The New Hampshire Fish and Game Department is asking the public to report sightings of wild turkeys online at https://www.surveymonkey.com/r/winter_flock_2019 starting January 1 and running through March 31. (Please do not report multiple sightings of the same flock!)
Last winter, volunteer turkey watchers submitted 1,372 flock reports, totaling 20,224 turkeys. Reports increased from the previous year’s survey totals of 998 flocks and 19,298 turkeys. “The growth can be attributed to a probable increase in the statewide turkey population and a relatively easy winter in much of the state where turkeys could take advantage of bare ground and abundant acorns,” said Fish and Game Turkey Biologist Ted Walski.
The online survey is designed to fill gaps in Fish and Game’s existing winter flock data collection efforts. The digital survey asks participants to report the number of turkeys in each flock, where they were seen, the type of habitat the birds were observed in, and what the turkeys were feeding on.
NH Fish and Game is also asking observers to report any signs of two viruses, Lymphoproliferative Disease Virus (LPDV) and Avian Pox Virus which have appeared in New Hampshire’s turkeys in recent years. Learn more at www.wildnh.com/wildlife/turkeys/turkey-virus.html. “The viruses are not too widespread yet, but we are keeping a close watch,” said Walski. “Look for warty protuberances in the head and eye area.”
Summer Brood Survey Results: Fish and Game has compiled results from the 2018 Summer Brood Wild Turkey Survey, another online reporting effort that helps monitor turkey hens and poults in New Hampshire. The public reported 1,784 broods during the summer of 2018, with over half of them in the southeastern part of the state. Periods of rain and cool weather in May and June negatively impact hatching success, and relatively few broods were observed in May and early June, according to Walski.

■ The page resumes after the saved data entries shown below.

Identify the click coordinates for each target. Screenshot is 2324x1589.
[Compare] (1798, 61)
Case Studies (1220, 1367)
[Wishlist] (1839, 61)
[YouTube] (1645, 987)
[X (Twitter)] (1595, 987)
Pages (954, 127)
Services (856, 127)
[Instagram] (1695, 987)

However, brood sightings from late July and August indicated a fair number of poults per hen and a significant number of broods from re-nesting.
Restoration Success: New Hampshire now has an estimated 40,000 wild turkeys. Their presence here is a true wildlife restoration success story. Wild turkeys had disappeared from New Hampshire’s landscape for more than a century because of overhunting and habitat loss from extensive land clearing in the 1800s. Their recovery in the state began with a successful reintroduction of 25 turkeys in Walpole by NH Fish and Game in 1975, an event in which Ted Walski participated. Modern-day turkey research and monitoring is funded by the federal Wildlife Restoration Program, supported by the purchase of firearms, ammunition, and archery equipment.
I have a wild turkey who visits my yard. She eats from my bird feeder. The first time I noticed her she had 5 other females with her. She stood out because of the lesions on her head and dull feathers. She seems to have avian pox. Now when she visits she is all alone. I am not sure what to do for her. Any help you can give will be appreciated!